Let lBm and lBf denote the log-likelihood values from fitting model m and full model f to Bernoulli data. The deviance is then

    DB=2(lBf - lBm)=-2(lBm – lBf).

Although the lBf is zero for the binary data, we have not simplified the DB and kept it as is. The deviance from the binomial modelling with the same covariates is

    Db=2(lbf+Ex – (lbm+Ex))=2(lbf – lbm) = -2(lbm – lbf)

where the lbf+Ex and lbm+Ex are the log-likelihood values by the full and m models fitted to the binomial data. The extra constant term (Ex) is disappeared from the right hand side of the Db. Now look at change in deviances from Model 1 to Model 2. From Bernoulli modelling, we have change in deviance of

    DBC=DB2-DB1=2(lBf – lBm2)-2(lBf – lBm1) =2(lBm1 – lBm2).

Similarly, change in deviance from binomial fitting is

    DbC=DB2-DB1=2(lbf – lbm2)-2(lbf – lbm1) =2(lbm1 – lbm2).

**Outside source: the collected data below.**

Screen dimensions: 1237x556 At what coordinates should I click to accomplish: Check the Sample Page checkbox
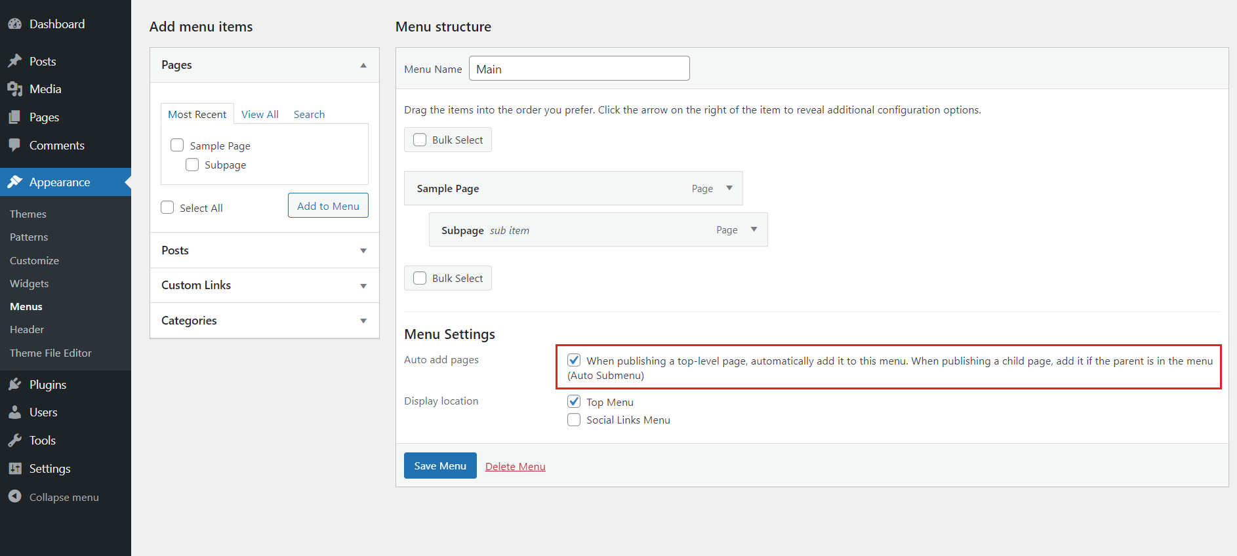[x=177, y=145]
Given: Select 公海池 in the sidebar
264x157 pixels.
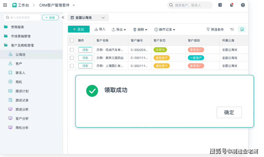Looking at the screenshot, I should (x=20, y=54).
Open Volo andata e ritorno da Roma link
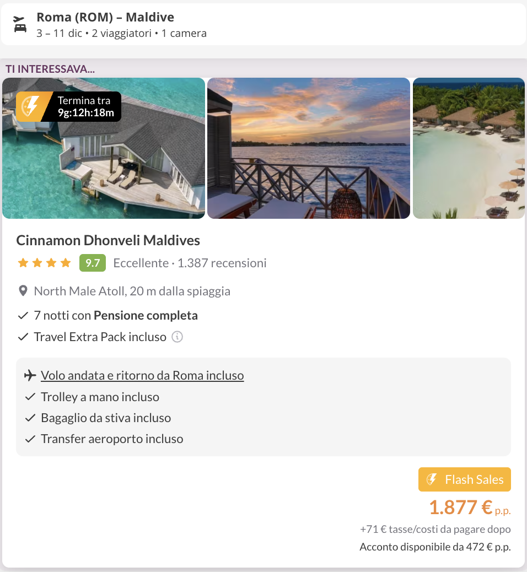This screenshot has width=527, height=572. (142, 376)
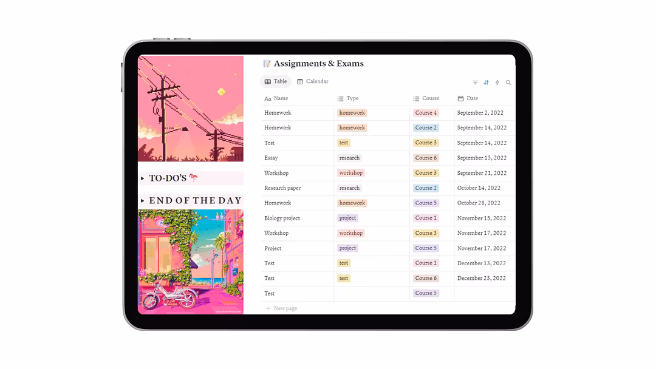Switch to the Table view tab

click(x=276, y=81)
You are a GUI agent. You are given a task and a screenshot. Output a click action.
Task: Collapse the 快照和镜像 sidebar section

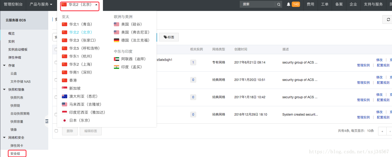point(15,89)
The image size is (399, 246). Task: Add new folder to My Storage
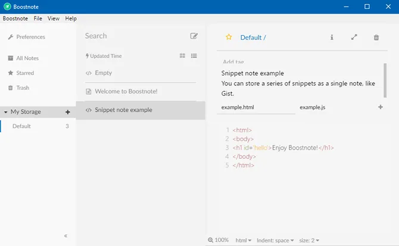[x=67, y=112]
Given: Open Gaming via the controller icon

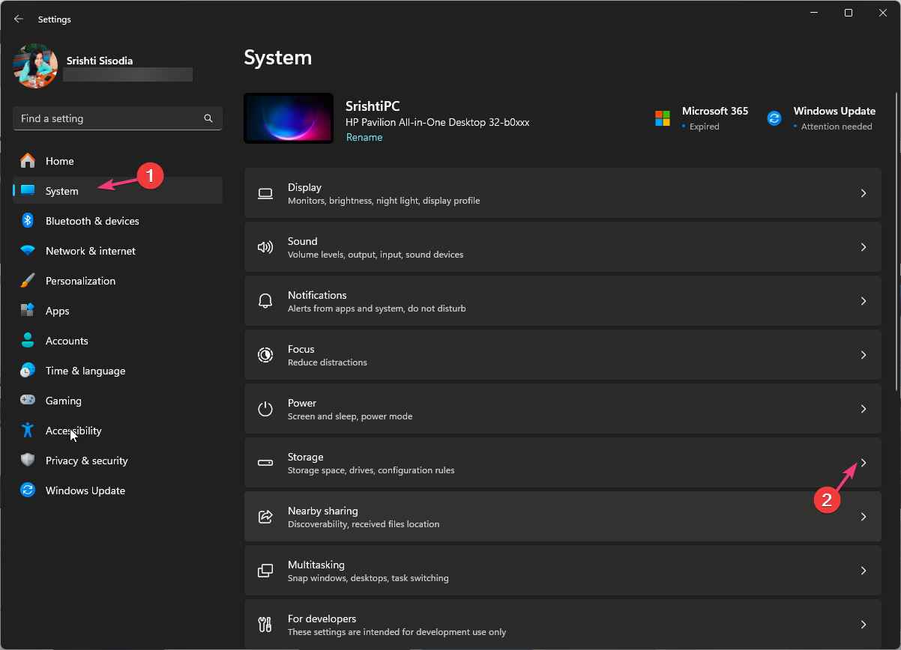Looking at the screenshot, I should click(x=28, y=401).

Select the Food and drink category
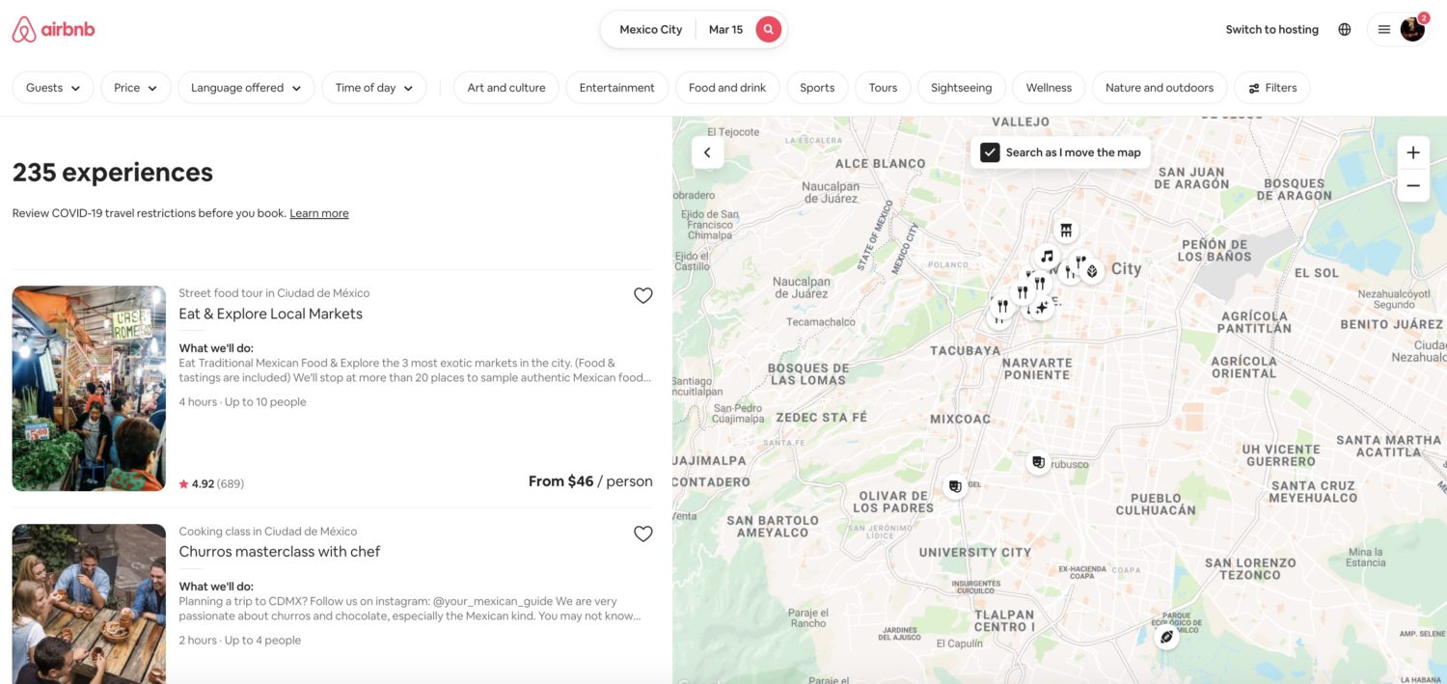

It is immediately follows that the deviance changes are free from the log-likelihood contributions from full models, lBf and lbf. Therefore, we will get the same change in deviance, DBC = DbC, if lBm1 = lbm1 and lBm2 = lbm2. We know that is the case here and that why we are getting the same deviance changes from Bernoulli and binomial modelling. The difference between lbf and lBf leads to the different deviances.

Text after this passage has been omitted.